One in 6 of the more than 25,000 cases of children reported missing to NCMEC in 2022 who had run away were likely victims of child sex trafficking. Though people want to think this isn’t happening in their community, NCMEC tries to dispel that misconception.

“Unfortunately, we know that that child sex trafficking is occurring in every type of community, big and small, rural and urban, including tribal land,” Snow said. “We’ve received reports from every single state and every type of community and territory across the United States.”

Traffickers are using the internet to meet children and then learn about vulnerabilities they can target. Many young people are quick to trust and share personal information online. Traffickers target their victims by portraying themselves with similar likes and dislikes as the child or portraying a lavish lifestyle that may entice them.

“In the pre-internet days, traffickers had to do that one-to-one. They had to create a physical connection and that made them more visible,” Snow said. “With social media they can sit in the comfort and protection of their home…They can be sitting in Washington, DC, and recruiting kids in California, Michigan, Wisconsin, and South Carolina simultaneously.”

In the online recruitment process, traffickers build connections with children in foster care who likely have other friends in the system and take advantage of that to develop a network of children to target. They also use the internet for the advertisement and sale of children.

Extending Expertise on Cases and Vulnerabilities

In the past 39 years NCMEC has assisted law enforcement, families, and child welfare with more than 400,000 cases of missing children. NCMEC also operates the CyberTipline, a global mechanism to report instances of suspected child sexual exploitation. Since its inception in 1998, the CyberTipline has received more than 144 million reports. This data combined with the analytical skills to cultivate it supports NCMEC’s the role as the nation’s clearinghouse and resource center for information about missing and exploited children. NCMEC acts as a pointer-system connecting various agencies, organizations, and companies working on these issues.

“One of the things that we have been absolutely critical on is deconfliction,” Snow said. Our missing child and CyberTipline databases hold millions of pieces of information that we can deconflict against and make connections.”  We routinely get requests from law enforcement to run a name in our system and often there is a hit, a potential missing piece of the puzzle that can lead to identifying an offender or locating a child.”

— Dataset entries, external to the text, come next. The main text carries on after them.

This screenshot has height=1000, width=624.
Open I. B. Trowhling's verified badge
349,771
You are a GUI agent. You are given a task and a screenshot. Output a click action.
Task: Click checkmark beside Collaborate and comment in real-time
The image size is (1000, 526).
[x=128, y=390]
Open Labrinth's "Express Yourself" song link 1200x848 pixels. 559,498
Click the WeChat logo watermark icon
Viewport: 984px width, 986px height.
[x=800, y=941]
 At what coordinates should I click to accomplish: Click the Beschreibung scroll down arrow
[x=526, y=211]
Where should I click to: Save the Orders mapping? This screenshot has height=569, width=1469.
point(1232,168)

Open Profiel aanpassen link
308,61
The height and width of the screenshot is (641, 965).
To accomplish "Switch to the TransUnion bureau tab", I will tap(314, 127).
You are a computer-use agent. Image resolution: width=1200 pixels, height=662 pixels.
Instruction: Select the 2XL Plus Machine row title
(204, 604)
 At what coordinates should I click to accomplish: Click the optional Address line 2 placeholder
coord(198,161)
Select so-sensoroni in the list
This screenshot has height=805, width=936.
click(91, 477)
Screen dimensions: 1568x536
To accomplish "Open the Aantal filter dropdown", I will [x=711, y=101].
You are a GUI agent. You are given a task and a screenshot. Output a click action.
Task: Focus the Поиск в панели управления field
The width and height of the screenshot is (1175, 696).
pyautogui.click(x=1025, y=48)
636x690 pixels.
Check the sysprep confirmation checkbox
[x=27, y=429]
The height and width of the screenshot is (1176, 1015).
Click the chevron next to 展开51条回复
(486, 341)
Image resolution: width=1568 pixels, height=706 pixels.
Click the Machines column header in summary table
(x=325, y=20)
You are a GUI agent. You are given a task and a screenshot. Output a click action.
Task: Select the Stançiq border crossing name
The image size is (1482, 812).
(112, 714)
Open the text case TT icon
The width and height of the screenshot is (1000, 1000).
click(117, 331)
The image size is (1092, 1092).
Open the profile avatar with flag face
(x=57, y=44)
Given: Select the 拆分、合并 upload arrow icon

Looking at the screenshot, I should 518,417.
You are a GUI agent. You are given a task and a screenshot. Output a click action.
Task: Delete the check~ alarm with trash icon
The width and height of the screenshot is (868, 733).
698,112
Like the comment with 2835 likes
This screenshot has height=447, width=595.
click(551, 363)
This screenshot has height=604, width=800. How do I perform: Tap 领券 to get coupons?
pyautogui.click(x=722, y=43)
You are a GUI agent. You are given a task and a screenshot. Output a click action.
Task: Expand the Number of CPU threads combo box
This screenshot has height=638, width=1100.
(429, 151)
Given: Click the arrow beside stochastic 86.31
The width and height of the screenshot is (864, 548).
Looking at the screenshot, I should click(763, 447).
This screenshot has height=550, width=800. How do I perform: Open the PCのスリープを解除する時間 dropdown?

The National Center for Missing and Exploited Children regularly collaborates with state and federal agencies. In 2022, the FBI coordinated Operation Cross Country with the help of NCMEC, other federal agencies, state and local police, and social services agencies across the country to find and assist victims of human trafficking, particularly child victims. More than 200 victims were recovered during the first two weeks of August. (Click on the image to view a video overview of the effort.)

The missing child map and dashboard include places where children have been previously recovered. Lately, NCMEC’s location analysis has expanded to include known gang involvement in child sex trafficking—a worrying phenomenon. In 2022, NCMEC tracked 400 cases where a child went missing and were being exploited by child sex trafficking and a gang.

During operations, the dashboard view gives NCMEC and law enforcement agencies hope that they can help those who are suffering.

“Everybody can see the 10 missing kids in a specific geographic location on the dashboard, and when those numbers shift to show 8 missing and 2 recovered it’s certainly inspiring,” Snow said. “Every time we see that a child is recovered, we celebrate it. You have to celebrate these moments especially when working on a topic so emotionally challenging.”

But Snow cautions that with every recovery we know it’s just the beginning of the next chapter for that child.

“There’s this expectation that with recovery of a child that everything goes back to normal, whatever normal is,” Snow said. “There are a lot of traumas before, during, and after, and a lot of healing that needs to happen. At NCMEC we’re thankful for all these tech tools and analytical resources, but there’s a whole other chapter that happens after every recovery moment.”